◆ **EXERCISE PASSAGE**:
━━━━━━━━━━━━━━━━━━━━

Tapping Nas’ former fund manager, Manhattan Venture Partners launches MVP All-Star fund

A former fund manager at QueensBridge Venture Partners, the venture capital firm made famous by the hip-hop legend Nas, has joined boutique merchant bank Manhattan Venture Partners.

Rashaun Williams, a founding partner of QBVP, plans to leverage his proximity to star power for a new secondary investment fund.

Williams is setting up the secondary vehicle with help from the Manhattan Venture Partners’ team of Eric Brachfeld, Jared Carmel and Evan A. Haymes, as well as secondary market leaders Kevin A. Cohen, Nicholas Gupta and Bradley D. Fishman.

Forty of the deals at QueensBridge were secondary transactions, and now Williams will offer potential investors a basket of secondary offerings in one vehicle.

━━━━━━━━━━━━━━━━━━━━

◆ **SUPPLIED RECORDS**:

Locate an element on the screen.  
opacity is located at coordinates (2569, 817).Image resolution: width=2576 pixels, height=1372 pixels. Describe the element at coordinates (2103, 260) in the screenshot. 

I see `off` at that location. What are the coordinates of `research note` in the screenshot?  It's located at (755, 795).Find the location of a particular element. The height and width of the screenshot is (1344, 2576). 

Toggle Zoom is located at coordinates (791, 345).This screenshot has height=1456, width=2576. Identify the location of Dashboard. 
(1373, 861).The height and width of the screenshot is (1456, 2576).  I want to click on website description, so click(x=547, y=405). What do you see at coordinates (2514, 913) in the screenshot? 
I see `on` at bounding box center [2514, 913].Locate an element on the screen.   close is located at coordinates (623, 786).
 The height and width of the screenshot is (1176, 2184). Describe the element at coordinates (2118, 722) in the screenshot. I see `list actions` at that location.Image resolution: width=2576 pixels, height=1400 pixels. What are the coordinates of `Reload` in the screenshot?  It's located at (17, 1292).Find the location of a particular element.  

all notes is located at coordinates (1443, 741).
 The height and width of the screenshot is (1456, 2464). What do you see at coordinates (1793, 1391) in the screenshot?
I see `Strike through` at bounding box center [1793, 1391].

━━━━━━━━━━━━━━━━━━━━

◆ **BRIEF 1**: Please revise the MVP All-Star fund article from "Tapping Nas’ former" to "secondary investment fund.", changing "hip-hop legend" to "rap icon".
◆ **BRIEF 2**: Put this sentence from the MVP All-Star fund article into Spanish: "Forty of the deals at QueensBridge were secondary transactions, and now Williams will offer potential investors a basket of secondary offerings in one vehicle."
◆ **BRIEF 3**:
Answer from the MVP All-Star fund article:
(a) Which firm has Rashaun Williams joined?
(b) What role did Williams have at QBVP?
(c) How many of the deals at QueensBridge were secondary transactions?
The records are separate from the MVP All-Star fund article.

◆ **ANSWER 1**:
Tapping Nas’ former fund manager, Manhattan Venture Partners launches MVP All-Star fund

A former fund manager at QueensBridge Venture Partners, the venture capital firm made famous by the rap icon Nas, has joined boutique merchant bank Manhattan Venture Partners.

Rashaun Williams, a founding partner of QBVP, plans to leverage his proximity to star power for a new secondary investment fund.

◆ **ANSWER 2**: Cuarenta de las operaciones en QueensBridge fueron transacciones secundarias, y ahora Williams ofrecerá a los posibles inversores una cesta de ofertas secundarias en un solo vehículo.

◆ **ANSWER 3**:
(a) Manhattan Venture Partners
(b) Founding partner
(c) Forty